Motivisch eine Haunted House-Story, stilistisch grob mit Found Footage-Filmen zu vergleichen. Skinamarink ist allerdings mehr als eine Vermischung beider Spielarten. Der Film mag ein (über)langer Bitesized Nightmare sein; das, womit Regisseur Ball über die Jahre seinen YouTube-Kanal befüllte. Der Film zielt auf das Unterbewusstsein seines Publikums und beschwört dessen kindliche Angst vor der Dunkelheit herauf. Auf ein durchgängiges Narrativ sowie herkömmliche Suspense-Momente wird weitgehend verzichtet. Die Geschichte ist gleichermaßen nachvollziehbar wie abstrakt. Die Bilder schwammig; zeigen nichtige, unwichtig erscheinende Dinge, Banalitäten. Die Kamera verharrt auf Winkeln, Ecken, lässt alltägliche Gegenstände irgendwann seltsam erscheinen. Und dann die Dunkelheit. Sie gähnt uns qualvoll lang erscheinende Minuten an. Das in ihm verortbare analoge Rauschen lässt uns nach Anhaltspunkten, Ankerpunkten suchen. Ohne mit Hilfsmitteln nachzuhelfen, lässt er uns glauben, darin Dinge zu sehen; so, als wären wir die Protagonisten selbst nochmal vier bzw. sechs Jahre alt.  

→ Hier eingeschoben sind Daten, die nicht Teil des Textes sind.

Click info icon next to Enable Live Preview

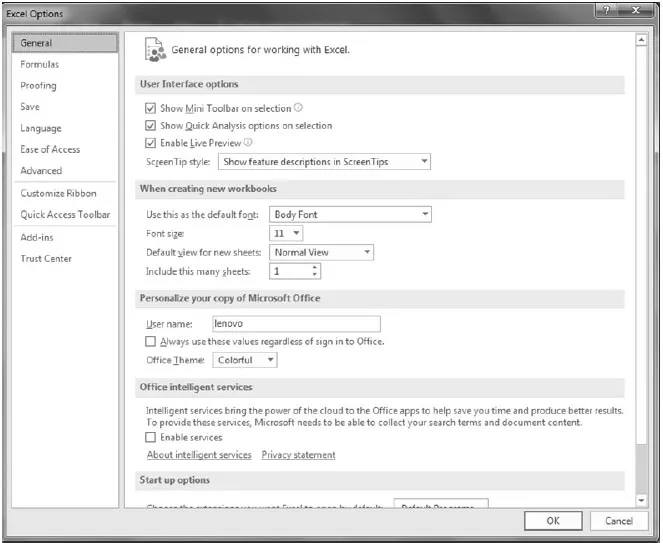pos(247,143)

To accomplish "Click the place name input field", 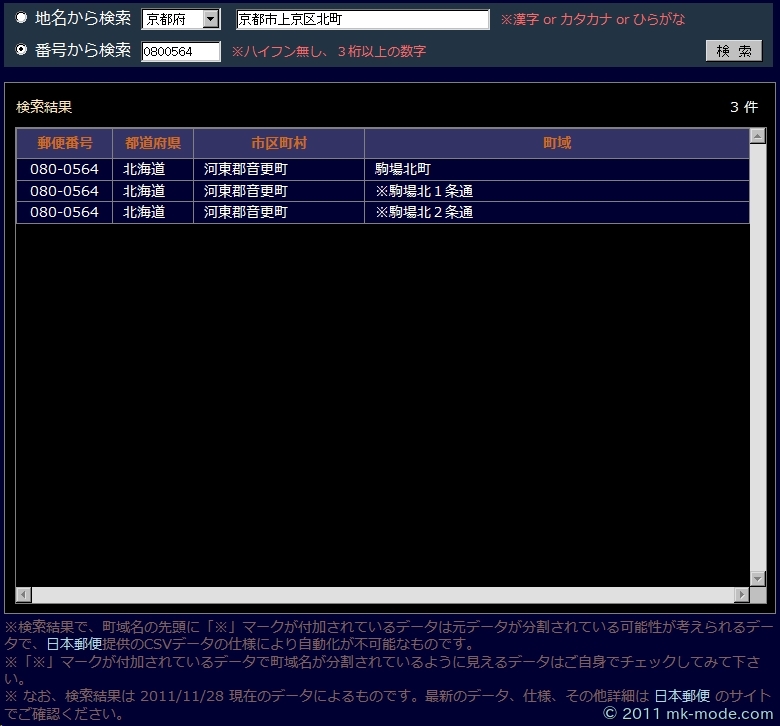I will tap(362, 20).
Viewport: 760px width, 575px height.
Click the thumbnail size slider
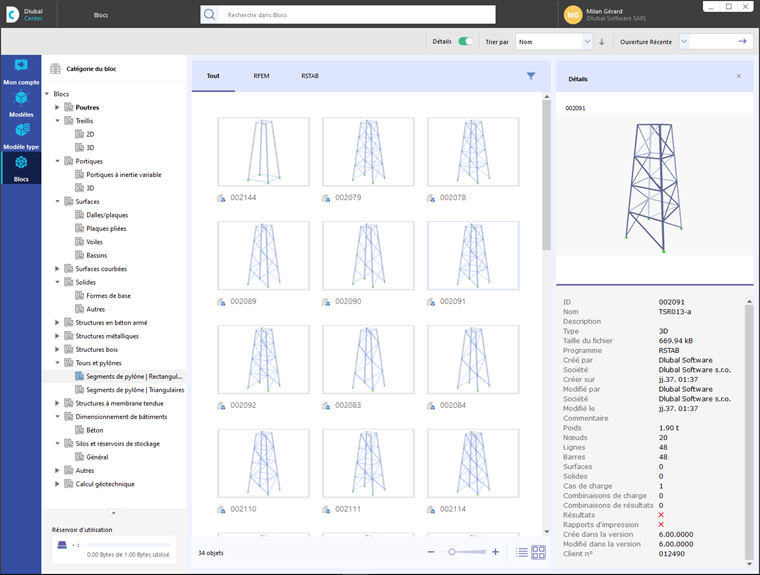[453, 552]
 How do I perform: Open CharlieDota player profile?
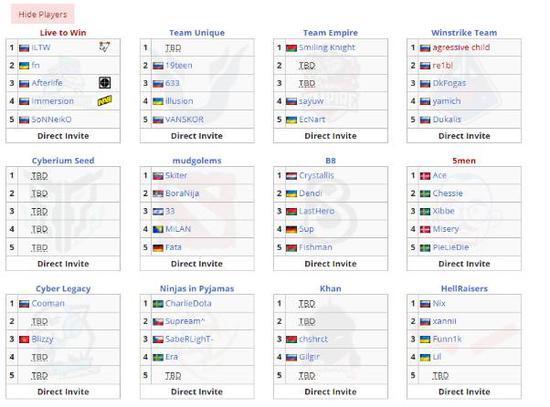pyautogui.click(x=188, y=303)
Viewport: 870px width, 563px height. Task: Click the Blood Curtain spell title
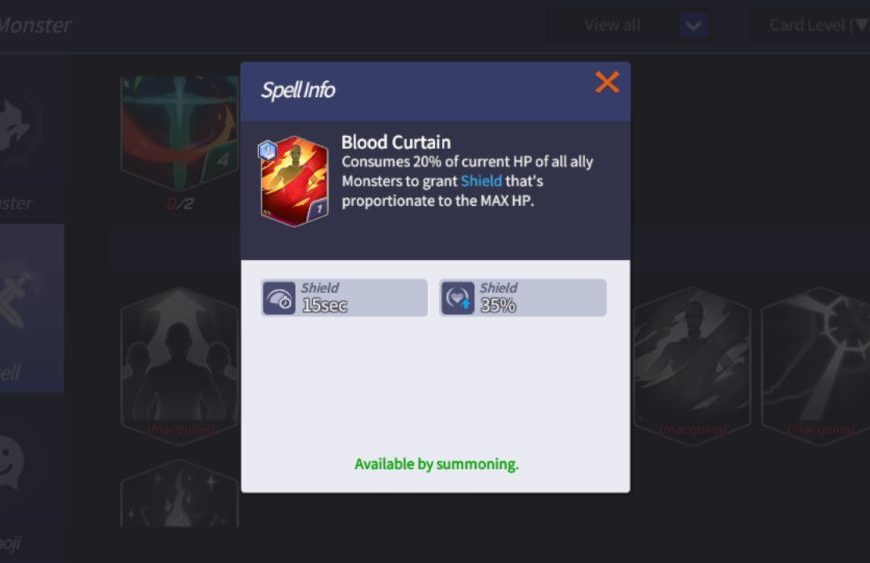tap(396, 142)
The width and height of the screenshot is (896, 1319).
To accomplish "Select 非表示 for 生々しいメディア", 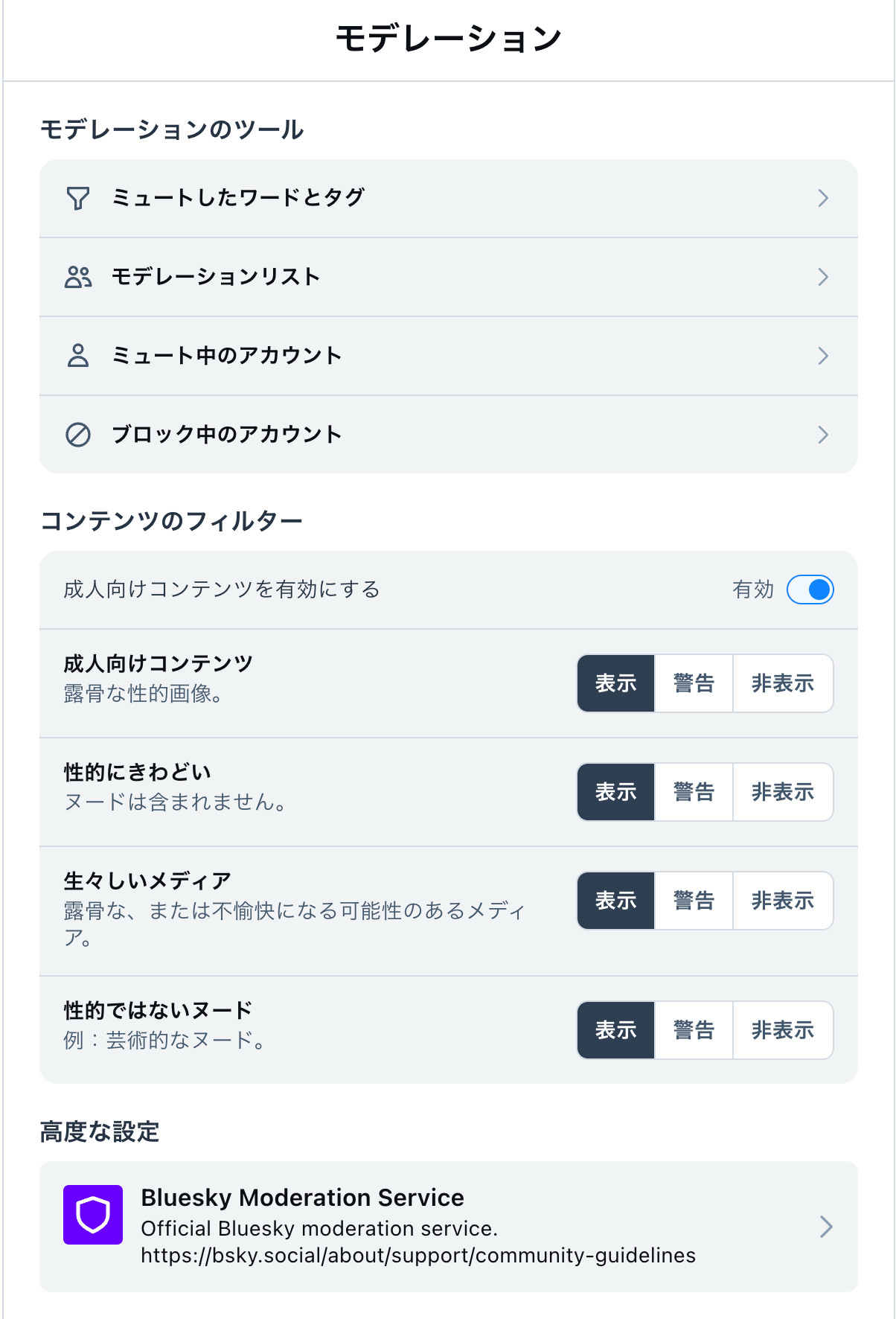I will pyautogui.click(x=782, y=901).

Skinamarink schafft ständige Irritation, greift Sehgewohnheiten an und ließ selbst mich die ersten zwanzig Minuten eine stetig wachsende, ablehnende Haltung gegenüber dem Gesehenen annehmen. 
Seine Bilder, die Schemen, das fast nicht oder schwerlich hörbare; es sind für Ball Instrumente, um den Horror seines Films in der Zuschauerin und dem Zuschauer heraufzubeschwören. Diese Subtilität mag manchen Individuen abgehen, lassen den Film im gesamten als langweilig oder Zeitverschwendung abstempeln. Wer es schafft und dazu bereit ist, sich auf diesen Avantgarde-Horror einzulassen, erlebt eine ungleichmäßig verlaufende Fahrt in die eigenen Ängste im Kindesalter. In seinen richtig starken Szenen schafft es der Film, diese an die Oberfläche zu treiben, und lässt das, was man in den letzten Einstellungen erblickt, noch lange in uns nachhallen. Leider verwehrt die an sich löbliche experimentelle Haltung gänzlichen Zugang; die Dechiffrierung mancher belanglosen Bildarrangements mag nicht funktionieren und erscheint beliebig. Mehr vermag Skinamarink (zumindest bei mir) noch durch die bei den Fans hervorgerufenen Reaktionen - zwischen kompletter, mit beschreibenden Superlativen herrschender Ablehnung und wohlwollender Anerkennung scheint nichts zu existieren - zu gefallen. Ein Umstand, den heutzutage nur noch wenige Filme hinbekommen.